Copy out each line below exactly as written.
=== Begin Enclosure ===
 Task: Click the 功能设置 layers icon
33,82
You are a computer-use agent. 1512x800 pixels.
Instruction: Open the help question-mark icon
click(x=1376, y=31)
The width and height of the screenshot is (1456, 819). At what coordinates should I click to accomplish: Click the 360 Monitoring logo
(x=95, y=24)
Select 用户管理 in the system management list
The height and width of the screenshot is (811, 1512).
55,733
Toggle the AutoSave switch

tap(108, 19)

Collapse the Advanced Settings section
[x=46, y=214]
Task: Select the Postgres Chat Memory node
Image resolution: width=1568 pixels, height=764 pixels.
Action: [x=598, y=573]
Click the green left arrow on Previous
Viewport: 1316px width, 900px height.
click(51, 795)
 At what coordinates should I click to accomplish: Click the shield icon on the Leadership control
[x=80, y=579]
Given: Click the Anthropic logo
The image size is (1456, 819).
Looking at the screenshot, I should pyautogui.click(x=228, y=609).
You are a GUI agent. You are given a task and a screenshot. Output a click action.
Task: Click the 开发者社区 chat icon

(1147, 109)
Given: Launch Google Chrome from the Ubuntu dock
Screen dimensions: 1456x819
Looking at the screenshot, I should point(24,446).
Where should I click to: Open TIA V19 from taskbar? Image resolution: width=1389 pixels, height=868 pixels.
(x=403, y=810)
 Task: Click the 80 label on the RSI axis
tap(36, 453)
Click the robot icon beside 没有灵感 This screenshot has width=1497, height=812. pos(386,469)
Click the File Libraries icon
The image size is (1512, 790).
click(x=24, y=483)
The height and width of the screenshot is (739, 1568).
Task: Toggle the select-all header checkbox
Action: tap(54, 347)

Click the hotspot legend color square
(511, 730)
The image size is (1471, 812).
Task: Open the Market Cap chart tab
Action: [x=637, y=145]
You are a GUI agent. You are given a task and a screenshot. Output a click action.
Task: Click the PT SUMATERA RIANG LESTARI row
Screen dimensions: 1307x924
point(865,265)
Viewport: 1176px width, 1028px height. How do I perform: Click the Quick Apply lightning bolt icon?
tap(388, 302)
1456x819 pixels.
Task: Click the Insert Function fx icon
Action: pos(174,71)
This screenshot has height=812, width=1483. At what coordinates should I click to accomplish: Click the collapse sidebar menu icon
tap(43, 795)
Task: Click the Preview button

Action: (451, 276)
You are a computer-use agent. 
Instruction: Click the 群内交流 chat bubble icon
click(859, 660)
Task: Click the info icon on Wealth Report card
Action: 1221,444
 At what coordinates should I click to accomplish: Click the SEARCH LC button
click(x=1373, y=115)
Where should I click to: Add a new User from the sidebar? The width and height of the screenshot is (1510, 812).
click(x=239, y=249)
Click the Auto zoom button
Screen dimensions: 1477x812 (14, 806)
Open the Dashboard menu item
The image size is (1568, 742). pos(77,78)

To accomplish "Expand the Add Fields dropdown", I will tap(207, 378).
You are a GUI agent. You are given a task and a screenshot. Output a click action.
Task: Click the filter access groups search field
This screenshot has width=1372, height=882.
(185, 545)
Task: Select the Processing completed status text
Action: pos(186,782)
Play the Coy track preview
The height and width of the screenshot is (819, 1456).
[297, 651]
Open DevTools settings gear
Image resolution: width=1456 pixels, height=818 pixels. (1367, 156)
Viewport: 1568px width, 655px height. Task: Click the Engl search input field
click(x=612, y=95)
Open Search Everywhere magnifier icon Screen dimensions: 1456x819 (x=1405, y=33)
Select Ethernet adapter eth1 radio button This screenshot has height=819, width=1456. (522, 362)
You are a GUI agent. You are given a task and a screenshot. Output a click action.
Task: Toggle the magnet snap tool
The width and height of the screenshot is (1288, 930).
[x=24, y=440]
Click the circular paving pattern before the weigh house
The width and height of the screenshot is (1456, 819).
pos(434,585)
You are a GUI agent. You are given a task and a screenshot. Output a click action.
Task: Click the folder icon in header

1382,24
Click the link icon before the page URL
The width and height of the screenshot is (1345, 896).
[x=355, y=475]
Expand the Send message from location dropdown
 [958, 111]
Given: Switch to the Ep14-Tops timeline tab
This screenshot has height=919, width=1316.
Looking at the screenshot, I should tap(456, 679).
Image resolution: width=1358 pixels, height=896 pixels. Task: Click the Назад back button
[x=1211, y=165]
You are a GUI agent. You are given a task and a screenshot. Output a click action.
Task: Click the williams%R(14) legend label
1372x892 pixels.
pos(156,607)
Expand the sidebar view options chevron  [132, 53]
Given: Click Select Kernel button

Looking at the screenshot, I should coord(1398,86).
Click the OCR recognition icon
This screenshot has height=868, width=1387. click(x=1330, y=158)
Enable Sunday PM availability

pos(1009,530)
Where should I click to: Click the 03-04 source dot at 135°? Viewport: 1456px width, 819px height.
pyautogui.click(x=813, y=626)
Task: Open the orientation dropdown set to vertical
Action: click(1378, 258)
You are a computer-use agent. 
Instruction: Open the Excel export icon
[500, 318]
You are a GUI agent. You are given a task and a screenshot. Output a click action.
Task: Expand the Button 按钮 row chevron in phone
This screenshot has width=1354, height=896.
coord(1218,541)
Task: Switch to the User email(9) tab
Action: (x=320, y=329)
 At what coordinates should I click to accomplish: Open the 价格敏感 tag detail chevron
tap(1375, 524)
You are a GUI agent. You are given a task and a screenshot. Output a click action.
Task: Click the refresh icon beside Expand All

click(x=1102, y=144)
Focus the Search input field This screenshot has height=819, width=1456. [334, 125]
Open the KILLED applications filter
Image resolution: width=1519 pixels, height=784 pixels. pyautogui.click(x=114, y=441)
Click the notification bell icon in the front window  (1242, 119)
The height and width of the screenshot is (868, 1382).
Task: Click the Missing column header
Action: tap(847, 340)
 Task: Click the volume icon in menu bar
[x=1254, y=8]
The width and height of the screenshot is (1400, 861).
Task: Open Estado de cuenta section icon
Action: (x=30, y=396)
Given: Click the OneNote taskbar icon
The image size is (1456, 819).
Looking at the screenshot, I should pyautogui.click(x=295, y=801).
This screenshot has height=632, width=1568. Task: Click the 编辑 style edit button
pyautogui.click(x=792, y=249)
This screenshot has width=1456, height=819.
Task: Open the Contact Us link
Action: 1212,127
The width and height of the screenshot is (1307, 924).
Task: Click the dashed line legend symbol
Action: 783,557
=== End Enclosure ===
■ **Response to this task**:
 Task: Click the 功能设置 layers icon
33,82
You are a computer-use agent. 1512x800 pixels.
Instruction: Open the help question-mark icon
click(x=1376, y=31)
The width and height of the screenshot is (1456, 819). At what coordinates should I click to accomplish: Click the 360 Monitoring logo
(x=95, y=24)
Select 用户管理 in the system management list
The height and width of the screenshot is (811, 1512).
55,733
Toggle the AutoSave switch

tap(108, 19)

Collapse the Advanced Settings section
[x=46, y=214]
Task: Select the Postgres Chat Memory node
Image resolution: width=1568 pixels, height=764 pixels.
Action: [x=598, y=573]
Click the green left arrow on Previous
Viewport: 1316px width, 900px height.
click(51, 795)
 At what coordinates should I click to accomplish: Click the shield icon on the Leadership control
[x=80, y=579]
Given: Click the Anthropic logo
The image size is (1456, 819).
Looking at the screenshot, I should pyautogui.click(x=228, y=609).
You are a GUI agent. You are given a task and a screenshot. Output a click action.
Task: Click the 开发者社区 chat icon

(1147, 109)
Given: Launch Google Chrome from the Ubuntu dock
Screen dimensions: 1456x819
Looking at the screenshot, I should point(24,446).
Where should I click to: Open TIA V19 from taskbar? Image resolution: width=1389 pixels, height=868 pixels.
(x=403, y=810)
 Task: Click the 80 label on the RSI axis
tap(36, 453)
Click the robot icon beside 没有灵感 This screenshot has width=1497, height=812. pos(386,469)
Click the File Libraries icon
The image size is (1512, 790).
click(x=24, y=483)
The height and width of the screenshot is (739, 1568).
Task: Toggle the select-all header checkbox
Action: tap(54, 347)

Click the hotspot legend color square
(511, 730)
The image size is (1471, 812).
Task: Open the Market Cap chart tab
Action: [x=637, y=145]
You are a GUI agent. You are given a task and a screenshot. Output a click action.
Task: Click the PT SUMATERA RIANG LESTARI row
Screen dimensions: 1307x924
point(865,265)
Viewport: 1176px width, 1028px height. How do I perform: Click the Quick Apply lightning bolt icon?
tap(388, 302)
1456x819 pixels.
Task: Click the Insert Function fx icon
Action: pos(174,71)
This screenshot has height=812, width=1483. At what coordinates should I click to accomplish: Click the collapse sidebar menu icon
tap(43, 795)
Task: Click the Preview button

Action: (451, 276)
You are a computer-use agent. 
Instruction: Click the 群内交流 chat bubble icon
click(859, 660)
Task: Click the info icon on Wealth Report card
Action: 1221,444
 At what coordinates should I click to accomplish: Click the SEARCH LC button
click(x=1373, y=115)
Where should I click to: Add a new User from the sidebar? The width and height of the screenshot is (1510, 812).
click(x=239, y=249)
Click the Auto zoom button
Screen dimensions: 1477x812 (14, 806)
Open the Dashboard menu item
The image size is (1568, 742). pos(77,78)

To accomplish "Expand the Add Fields dropdown", I will tap(207, 378).
You are a GUI agent. You are given a task and a screenshot. Output a click action.
Task: Click the filter access groups search field
This screenshot has width=1372, height=882.
(185, 545)
Task: Select the Processing completed status text
Action: pos(186,782)
Play the Coy track preview
The height and width of the screenshot is (819, 1456).
[297, 651]
Open DevTools settings gear
Image resolution: width=1456 pixels, height=818 pixels. (1367, 156)
Viewport: 1568px width, 655px height. Task: Click the Engl search input field
click(x=612, y=95)
Open Search Everywhere magnifier icon Screen dimensions: 1456x819 (x=1405, y=33)
Select Ethernet adapter eth1 radio button This screenshot has height=819, width=1456. (522, 362)
You are a GUI agent. You are given a task and a screenshot. Output a click action.
Task: Toggle the magnet snap tool
The width and height of the screenshot is (1288, 930).
[x=24, y=440]
Click the circular paving pattern before the weigh house
The width and height of the screenshot is (1456, 819).
pos(434,585)
You are a GUI agent. You are given a task and a screenshot. Output a click action.
Task: Click the folder icon in header

1382,24
Click the link icon before the page URL
The width and height of the screenshot is (1345, 896).
[x=355, y=475]
Expand the Send message from location dropdown
 [958, 111]
Given: Switch to the Ep14-Tops timeline tab
This screenshot has height=919, width=1316.
Looking at the screenshot, I should tap(456, 679).
Image resolution: width=1358 pixels, height=896 pixels. Task: Click the Назад back button
[x=1211, y=165]
You are a GUI agent. You are given a task and a screenshot. Output a click action.
Task: Click the williams%R(14) legend label
1372x892 pixels.
pos(156,607)
Expand the sidebar view options chevron  [132, 53]
Given: Click Select Kernel button

Looking at the screenshot, I should coord(1398,86).
Click the OCR recognition icon
This screenshot has height=868, width=1387. click(x=1330, y=158)
Enable Sunday PM availability

pos(1009,530)
Where should I click to: Click the 03-04 source dot at 135°? Viewport: 1456px width, 819px height.
pyautogui.click(x=813, y=626)
Task: Open the orientation dropdown set to vertical
Action: click(1378, 258)
You are a computer-use agent. 
Instruction: Open the Excel export icon
[500, 318]
You are a GUI agent. You are given a task and a screenshot. Output a click action.
Task: Expand the Button 按钮 row chevron in phone
This screenshot has width=1354, height=896.
coord(1218,541)
Task: Switch to the User email(9) tab
Action: (x=320, y=329)
 At what coordinates should I click to accomplish: Open the 价格敏感 tag detail chevron
tap(1375, 524)
You are a GUI agent. You are given a task and a screenshot. Output a click action.
Task: Click the refresh icon beside Expand All

click(x=1102, y=144)
Focus the Search input field This screenshot has height=819, width=1456. [334, 125]
Open the KILLED applications filter
Image resolution: width=1519 pixels, height=784 pixels. pyautogui.click(x=114, y=441)
Click the notification bell icon in the front window  (1242, 119)
The height and width of the screenshot is (868, 1382).
Task: Click the Missing column header
Action: tap(847, 340)
 Task: Click the volume icon in menu bar
[x=1254, y=8]
The width and height of the screenshot is (1400, 861).
Task: Open Estado de cuenta section icon
Action: (x=30, y=396)
Given: Click the OneNote taskbar icon
The image size is (1456, 819).
Looking at the screenshot, I should pyautogui.click(x=295, y=801).
This screenshot has height=632, width=1568. Task: Click the 编辑 style edit button
pyautogui.click(x=792, y=249)
This screenshot has width=1456, height=819.
Task: Open the Contact Us link
Action: 1212,127
The width and height of the screenshot is (1307, 924).
Task: Click the dashed line legend symbol
Action: 783,557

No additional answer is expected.